The Hidalgo Pauper Cemetery was overrun by overgrown plants that disrupted the graves but that was not all as the cemetery because a place where people would go do drugs and drink while other people used it as a place to gather energy for their ritual magic. The graves cemetery was seen as a place of self-gain forgetting those buried beneath.
I remember that in Hillcrest there was a retired Border Patrol or Customs agent that was being buried in Hillcrest as men in uniform did the twenty-one-gun salute. This would later shape my thinking about a veteran soldier form World War II who had been buried in the Hidalgo Pauper Cemetery. My classmates and I were curious about when the military had started their own cemeteries for soldiers which seemed to have started in the 1800s. One my classmates asked why hadn’t this veteran been buried among the other veterans? It was a question that we could not answer more research would be needed in order to truly find the reason why. There were several that came to mind though and that was that his family did not have enough money and he was buried there or the military had bypassed him.
There were a lot of children among the individuals that died several of them were still-born, 1-2 years of age or barely going to enter their pre-teen years. Many of them seemed to have died around the same time which made several classmates debate about the environment and socio-economic conditions that occurred during that time that led to so many young deaths.
There is another cemetery along with Hillcrest but this is far out in the corner of the property, the Restlawn Cemetery which is for African American or Blacks who were segregated from the rest. Their cemetery is a prime example of inequality and marginalization. The Hidalgo County Cemetery stopped burying people around the 1990s and individuals who would have been buried there were sent to other private cemeteries but most labeled as John Doe or Jane Doe. The cemetery may have started as a form of marketing burial sites in the new municipal cemetery but it became more than that.

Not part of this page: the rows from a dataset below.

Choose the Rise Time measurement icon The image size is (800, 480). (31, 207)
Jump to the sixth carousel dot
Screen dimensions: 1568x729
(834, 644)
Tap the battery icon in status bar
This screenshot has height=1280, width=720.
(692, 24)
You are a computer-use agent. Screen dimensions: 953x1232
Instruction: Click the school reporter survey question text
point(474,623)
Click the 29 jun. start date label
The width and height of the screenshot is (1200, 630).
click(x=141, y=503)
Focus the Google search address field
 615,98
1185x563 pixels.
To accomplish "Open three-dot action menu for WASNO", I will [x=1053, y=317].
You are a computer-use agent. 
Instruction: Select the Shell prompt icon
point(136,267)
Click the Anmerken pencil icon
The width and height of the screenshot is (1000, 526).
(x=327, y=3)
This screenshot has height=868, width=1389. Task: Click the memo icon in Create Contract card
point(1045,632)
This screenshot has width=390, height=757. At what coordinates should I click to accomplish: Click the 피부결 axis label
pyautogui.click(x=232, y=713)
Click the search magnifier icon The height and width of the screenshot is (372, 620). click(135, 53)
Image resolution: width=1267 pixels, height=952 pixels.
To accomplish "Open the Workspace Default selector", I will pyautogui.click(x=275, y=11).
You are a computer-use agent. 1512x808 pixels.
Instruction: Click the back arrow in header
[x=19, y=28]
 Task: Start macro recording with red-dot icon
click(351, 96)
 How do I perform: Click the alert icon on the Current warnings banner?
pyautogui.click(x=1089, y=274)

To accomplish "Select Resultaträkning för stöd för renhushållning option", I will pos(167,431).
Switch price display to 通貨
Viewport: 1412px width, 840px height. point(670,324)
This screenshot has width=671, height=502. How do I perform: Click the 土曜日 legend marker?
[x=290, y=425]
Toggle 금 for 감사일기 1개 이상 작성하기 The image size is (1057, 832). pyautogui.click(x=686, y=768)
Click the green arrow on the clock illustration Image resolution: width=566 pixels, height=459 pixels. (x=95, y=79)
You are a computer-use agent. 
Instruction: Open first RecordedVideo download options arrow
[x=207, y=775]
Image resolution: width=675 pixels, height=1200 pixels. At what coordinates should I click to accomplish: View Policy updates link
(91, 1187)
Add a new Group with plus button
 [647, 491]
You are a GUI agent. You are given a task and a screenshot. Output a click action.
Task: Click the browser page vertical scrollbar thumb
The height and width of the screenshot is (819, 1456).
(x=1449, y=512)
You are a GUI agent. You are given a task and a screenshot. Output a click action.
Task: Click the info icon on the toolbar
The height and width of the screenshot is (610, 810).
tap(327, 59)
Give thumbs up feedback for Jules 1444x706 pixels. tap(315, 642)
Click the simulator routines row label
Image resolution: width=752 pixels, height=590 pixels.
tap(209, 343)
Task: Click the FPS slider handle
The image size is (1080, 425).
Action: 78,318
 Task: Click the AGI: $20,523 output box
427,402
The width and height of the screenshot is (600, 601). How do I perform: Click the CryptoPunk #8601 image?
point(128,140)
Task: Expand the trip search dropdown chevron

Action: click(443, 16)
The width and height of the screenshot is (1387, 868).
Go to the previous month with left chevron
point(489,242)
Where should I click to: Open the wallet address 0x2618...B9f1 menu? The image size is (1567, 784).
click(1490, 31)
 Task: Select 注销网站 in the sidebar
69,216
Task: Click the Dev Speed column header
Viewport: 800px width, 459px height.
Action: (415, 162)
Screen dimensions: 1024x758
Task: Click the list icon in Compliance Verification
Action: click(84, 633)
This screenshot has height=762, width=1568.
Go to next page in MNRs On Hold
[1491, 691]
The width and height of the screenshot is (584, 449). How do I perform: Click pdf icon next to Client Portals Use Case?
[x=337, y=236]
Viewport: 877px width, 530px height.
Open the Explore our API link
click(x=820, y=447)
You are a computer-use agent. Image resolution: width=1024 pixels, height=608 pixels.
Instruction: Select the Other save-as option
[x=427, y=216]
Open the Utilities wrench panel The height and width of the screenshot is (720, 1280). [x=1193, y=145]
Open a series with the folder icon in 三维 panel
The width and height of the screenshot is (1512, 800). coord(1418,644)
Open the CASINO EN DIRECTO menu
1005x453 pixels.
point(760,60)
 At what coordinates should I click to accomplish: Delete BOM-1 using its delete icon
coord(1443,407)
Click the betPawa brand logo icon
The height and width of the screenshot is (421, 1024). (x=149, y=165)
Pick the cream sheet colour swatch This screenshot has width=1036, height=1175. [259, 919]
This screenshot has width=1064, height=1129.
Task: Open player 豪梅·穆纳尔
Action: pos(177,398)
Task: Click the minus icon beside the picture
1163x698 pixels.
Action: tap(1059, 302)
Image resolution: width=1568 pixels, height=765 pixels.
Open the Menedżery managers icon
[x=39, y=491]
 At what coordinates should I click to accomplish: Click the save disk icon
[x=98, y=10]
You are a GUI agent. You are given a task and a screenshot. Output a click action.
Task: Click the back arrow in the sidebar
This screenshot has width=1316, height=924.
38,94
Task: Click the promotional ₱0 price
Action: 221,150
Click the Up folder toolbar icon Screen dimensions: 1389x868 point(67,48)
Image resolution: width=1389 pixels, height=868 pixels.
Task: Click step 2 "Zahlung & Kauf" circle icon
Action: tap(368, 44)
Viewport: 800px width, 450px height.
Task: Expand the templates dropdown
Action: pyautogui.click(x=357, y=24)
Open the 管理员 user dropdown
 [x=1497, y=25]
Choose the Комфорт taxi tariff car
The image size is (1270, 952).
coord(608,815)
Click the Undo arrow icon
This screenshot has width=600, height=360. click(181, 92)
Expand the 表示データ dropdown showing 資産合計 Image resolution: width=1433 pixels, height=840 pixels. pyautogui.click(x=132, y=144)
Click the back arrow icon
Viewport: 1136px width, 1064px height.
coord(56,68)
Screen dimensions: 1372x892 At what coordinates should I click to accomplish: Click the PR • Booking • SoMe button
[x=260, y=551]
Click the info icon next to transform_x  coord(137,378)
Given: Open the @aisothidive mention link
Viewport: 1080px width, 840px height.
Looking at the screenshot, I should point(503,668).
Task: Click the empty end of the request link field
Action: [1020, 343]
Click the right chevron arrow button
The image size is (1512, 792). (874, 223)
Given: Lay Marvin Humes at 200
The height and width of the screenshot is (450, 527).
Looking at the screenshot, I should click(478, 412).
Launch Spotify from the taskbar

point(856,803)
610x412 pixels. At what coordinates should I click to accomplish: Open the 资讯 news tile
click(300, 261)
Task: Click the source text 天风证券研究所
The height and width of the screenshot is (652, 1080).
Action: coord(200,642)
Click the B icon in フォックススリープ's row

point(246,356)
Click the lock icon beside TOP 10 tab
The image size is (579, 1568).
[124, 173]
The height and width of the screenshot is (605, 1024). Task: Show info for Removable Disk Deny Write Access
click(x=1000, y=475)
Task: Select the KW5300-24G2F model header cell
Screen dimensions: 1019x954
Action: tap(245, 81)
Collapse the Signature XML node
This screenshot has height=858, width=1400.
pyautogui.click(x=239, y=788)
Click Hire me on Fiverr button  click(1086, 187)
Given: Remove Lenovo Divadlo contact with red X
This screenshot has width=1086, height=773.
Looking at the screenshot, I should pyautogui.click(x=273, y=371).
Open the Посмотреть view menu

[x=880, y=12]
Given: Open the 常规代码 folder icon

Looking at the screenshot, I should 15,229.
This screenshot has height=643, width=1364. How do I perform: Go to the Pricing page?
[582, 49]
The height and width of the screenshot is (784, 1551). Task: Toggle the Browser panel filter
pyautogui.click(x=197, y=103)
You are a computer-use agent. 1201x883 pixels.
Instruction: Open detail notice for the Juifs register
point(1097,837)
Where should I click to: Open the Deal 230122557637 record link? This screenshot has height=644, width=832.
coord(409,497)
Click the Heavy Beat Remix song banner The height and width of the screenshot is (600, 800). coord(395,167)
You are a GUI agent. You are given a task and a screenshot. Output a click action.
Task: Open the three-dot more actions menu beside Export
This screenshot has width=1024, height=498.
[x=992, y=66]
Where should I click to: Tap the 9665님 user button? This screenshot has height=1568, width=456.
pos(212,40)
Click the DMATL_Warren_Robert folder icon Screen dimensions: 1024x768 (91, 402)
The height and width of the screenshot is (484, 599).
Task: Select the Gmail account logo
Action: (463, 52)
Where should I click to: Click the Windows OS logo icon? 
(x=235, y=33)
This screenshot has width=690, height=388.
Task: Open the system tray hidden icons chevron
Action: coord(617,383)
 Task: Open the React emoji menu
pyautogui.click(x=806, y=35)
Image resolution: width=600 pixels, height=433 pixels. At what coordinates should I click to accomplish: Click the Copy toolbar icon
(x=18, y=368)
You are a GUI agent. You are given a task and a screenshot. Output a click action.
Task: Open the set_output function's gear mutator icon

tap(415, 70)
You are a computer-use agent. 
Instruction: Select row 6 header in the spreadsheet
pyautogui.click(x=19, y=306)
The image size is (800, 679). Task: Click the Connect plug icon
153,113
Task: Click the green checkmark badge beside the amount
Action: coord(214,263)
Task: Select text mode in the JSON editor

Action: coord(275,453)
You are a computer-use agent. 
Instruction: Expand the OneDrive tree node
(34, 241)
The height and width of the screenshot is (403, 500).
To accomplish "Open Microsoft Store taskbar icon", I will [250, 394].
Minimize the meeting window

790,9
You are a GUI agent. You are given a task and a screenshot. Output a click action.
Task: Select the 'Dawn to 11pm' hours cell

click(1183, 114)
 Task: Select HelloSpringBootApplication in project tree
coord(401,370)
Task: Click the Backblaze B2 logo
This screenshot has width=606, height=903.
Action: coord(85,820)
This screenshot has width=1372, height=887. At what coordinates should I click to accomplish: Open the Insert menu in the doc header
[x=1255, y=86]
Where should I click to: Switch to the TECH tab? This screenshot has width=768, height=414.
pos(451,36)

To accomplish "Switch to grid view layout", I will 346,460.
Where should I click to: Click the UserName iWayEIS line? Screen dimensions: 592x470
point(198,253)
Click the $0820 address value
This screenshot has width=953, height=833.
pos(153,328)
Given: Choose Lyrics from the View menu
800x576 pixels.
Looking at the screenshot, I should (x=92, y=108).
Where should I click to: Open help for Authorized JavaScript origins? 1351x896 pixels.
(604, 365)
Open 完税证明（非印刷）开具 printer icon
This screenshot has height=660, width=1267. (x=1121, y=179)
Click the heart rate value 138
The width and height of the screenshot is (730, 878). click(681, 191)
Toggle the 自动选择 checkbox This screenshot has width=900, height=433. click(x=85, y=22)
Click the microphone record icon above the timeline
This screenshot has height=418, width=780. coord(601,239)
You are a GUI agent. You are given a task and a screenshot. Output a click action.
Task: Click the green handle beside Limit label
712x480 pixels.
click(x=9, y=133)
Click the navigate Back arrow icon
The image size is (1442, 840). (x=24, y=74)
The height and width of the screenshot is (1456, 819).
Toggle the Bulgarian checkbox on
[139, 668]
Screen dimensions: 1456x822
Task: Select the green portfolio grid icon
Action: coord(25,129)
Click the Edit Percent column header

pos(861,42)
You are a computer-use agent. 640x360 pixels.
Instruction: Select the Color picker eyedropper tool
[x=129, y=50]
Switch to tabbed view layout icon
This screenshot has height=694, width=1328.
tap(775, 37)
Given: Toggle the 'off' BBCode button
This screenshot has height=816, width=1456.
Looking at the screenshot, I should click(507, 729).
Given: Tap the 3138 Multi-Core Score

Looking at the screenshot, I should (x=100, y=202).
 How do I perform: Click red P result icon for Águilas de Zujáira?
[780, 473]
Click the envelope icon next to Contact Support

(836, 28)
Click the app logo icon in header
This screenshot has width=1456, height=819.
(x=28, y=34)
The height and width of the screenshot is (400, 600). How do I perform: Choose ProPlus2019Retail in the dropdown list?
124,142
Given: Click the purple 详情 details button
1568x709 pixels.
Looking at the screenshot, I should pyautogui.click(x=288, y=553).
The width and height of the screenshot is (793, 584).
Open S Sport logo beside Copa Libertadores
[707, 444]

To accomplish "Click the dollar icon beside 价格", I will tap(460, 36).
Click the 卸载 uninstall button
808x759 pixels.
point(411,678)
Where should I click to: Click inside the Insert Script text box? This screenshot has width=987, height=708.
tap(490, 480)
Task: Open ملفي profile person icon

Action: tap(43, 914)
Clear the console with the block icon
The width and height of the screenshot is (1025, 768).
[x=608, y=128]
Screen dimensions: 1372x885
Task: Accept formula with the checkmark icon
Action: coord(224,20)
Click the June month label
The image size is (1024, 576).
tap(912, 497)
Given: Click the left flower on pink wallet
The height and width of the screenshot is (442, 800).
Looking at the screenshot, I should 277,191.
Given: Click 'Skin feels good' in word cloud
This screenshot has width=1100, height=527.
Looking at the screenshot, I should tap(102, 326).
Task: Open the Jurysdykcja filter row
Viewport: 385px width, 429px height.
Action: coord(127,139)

Our project purpose is to make the Hidalgo County Pauper Cemetery be able to have green grass and find the hidden grave markers. During our time in the cemetery we may inadvertently be producing the same inequalities without knowing and meaning to as we forget to some information or we prioritize a section over another. This is however, different from the other inequalities and marginalization as we seek to make all these individuals equal.